Hoje, claro, sabemos que o encaixe é meramente funcional. Como já disse alguém, toda palavra é uma metáfora. Um símbolo, tão legítimo e tão arbitrário quanto duas linhas horizontais paralelas para representar “igual” ou o oito deitado, o infinito.

Gosto de imaginar as coisas como parafusos e as palavras como chaves: de fenda, de boca, phillips, allen e assim por diante. É possível tirar um parafuso phillips com uma chave de fenda? É, mas a gente o espana um pouco. Chamar uma “panela” de “recipiente”, por exemplo, é desrosquear um parafuso phillips com uma chave de fenda. A gente espana um tanto a realidade. Se queremos ser compreendidos, precisamos ser específicos. “Frigideira”. “Bule”. “Pirex”. “Gamela”.

O Millôr disse uma vez que nunca deveríamos escrever “coisa”. Afinal, “coisa” é um “recipiente” onde cabem inúmeras “coisas”. Pense um pouquinho e você vai chegar na “coisa” certa. Por exemplo: uma “coisa” é dizer “saudade é uma ‘coisa’ dolorida”. Outra “coisa” é dizer “saudade é um ‘sentimento’ dolorido”. A boa escrita consiste em, entre outras “coisas” —ou, entre outras “tarefas”, “talentos”, “buscas”, “esforços”— encontrar a chave perfeita para cada parafuso. Isso, óbvio, se partirmos do princípio —nem sempre verdadeiro— de que o objetivo da comunicação é ser claro. A clareza traz consigo uma consequência temerária: a compreensão. E se os outros nos entendem, podem discordar. Podem até, argumentando, veja só, provar que não falamos “coisa” com “coisa”.

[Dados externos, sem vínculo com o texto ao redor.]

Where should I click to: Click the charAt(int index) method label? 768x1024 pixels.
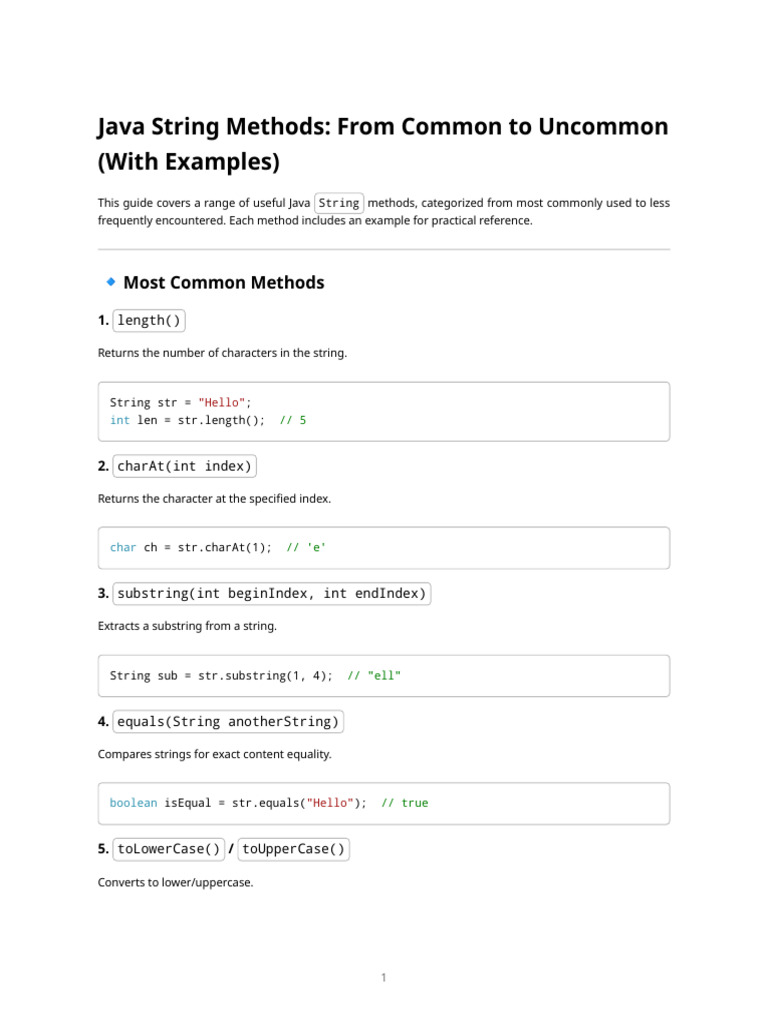pos(185,466)
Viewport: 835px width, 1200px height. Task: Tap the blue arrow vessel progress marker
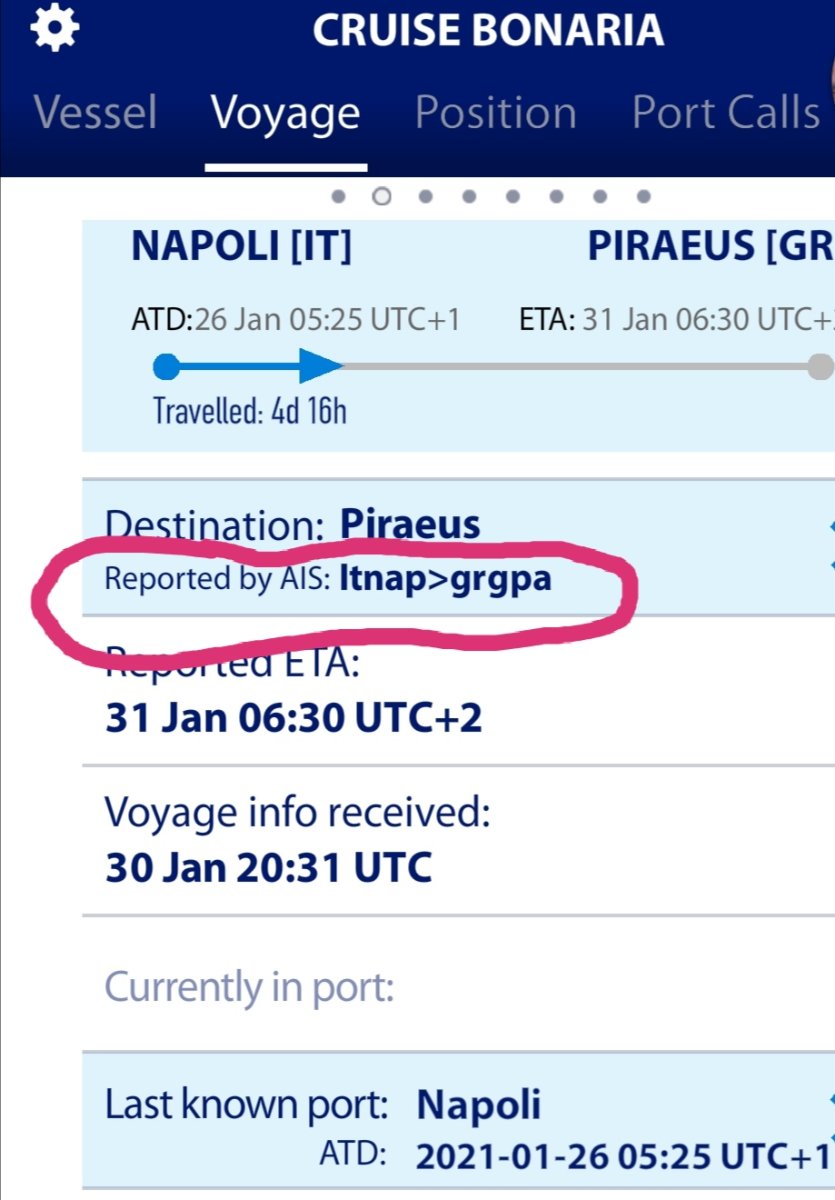[320, 367]
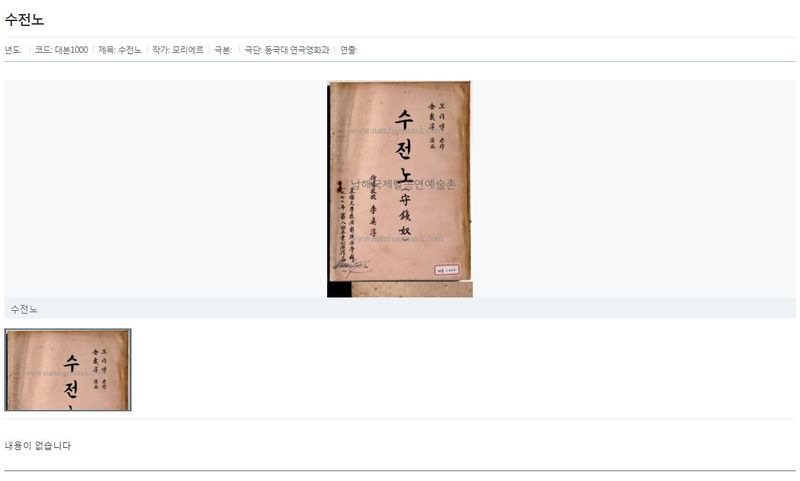800x481 pixels.
Task: Click the 년도 field label
Action: coord(13,50)
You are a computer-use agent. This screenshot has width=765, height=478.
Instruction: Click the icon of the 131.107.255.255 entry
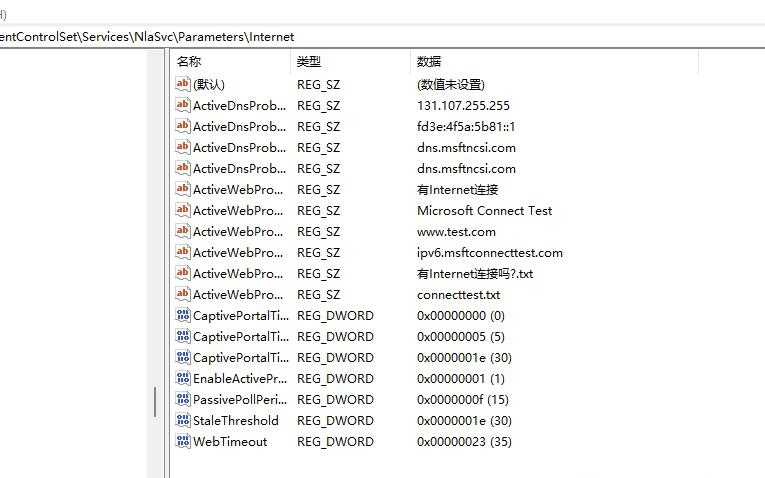click(182, 106)
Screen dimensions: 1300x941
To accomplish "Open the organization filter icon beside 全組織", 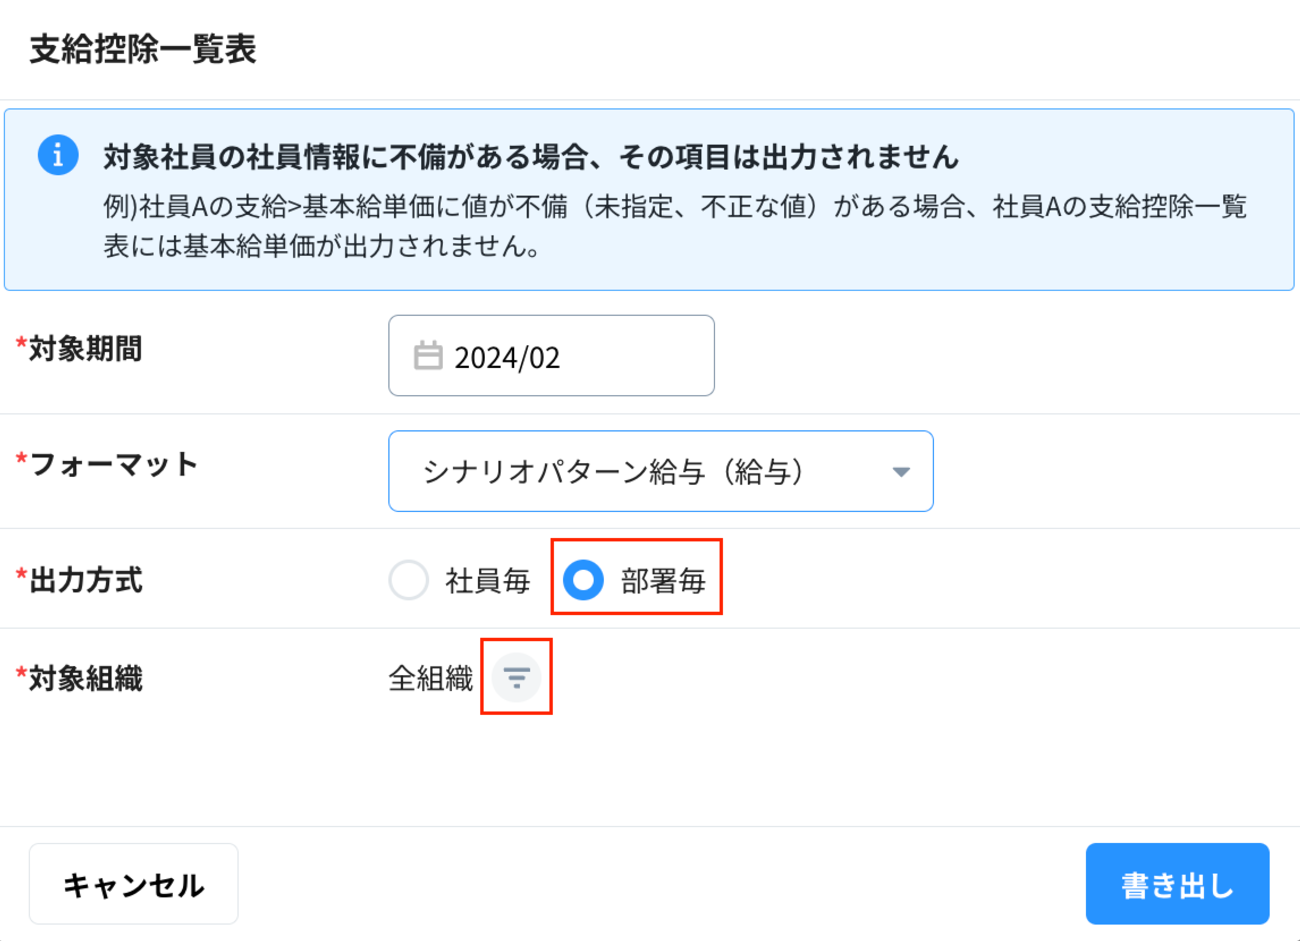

Imagino que seja por prudência, portanto, que tanta gente, neste Brasil bacharelesco e instagramesco, faça exatamente o contrário. Existem infinitas maneiras de ser barroco e obscuro, à destra e à sinistra. A Tati Bernardi escreveu uma crônica hilária, anteontem, satirizando certo discurso moloide pseudo-sociológico que viceja em parte das nossas esquerdas. É toda nessa pegada: “Meu corpo-potência me lembra (apesar de agora ser mesmo o corpo-potência e não o corpo-memória) de que preciso de mais pluralidade de vivências para me ressignificar como um sujeito que diz “esta é a minha posição de sujeito”. Estaria eu, finalmente, e graças ao atravessamento dos afetos da minha ancestralidade, me aproximando de um devir-sujeito?”. Não significa lhufas, mas, em muitos círculos, funciona feito “Abracadabra”. É “sobre isso”. E não “está tudo bem”.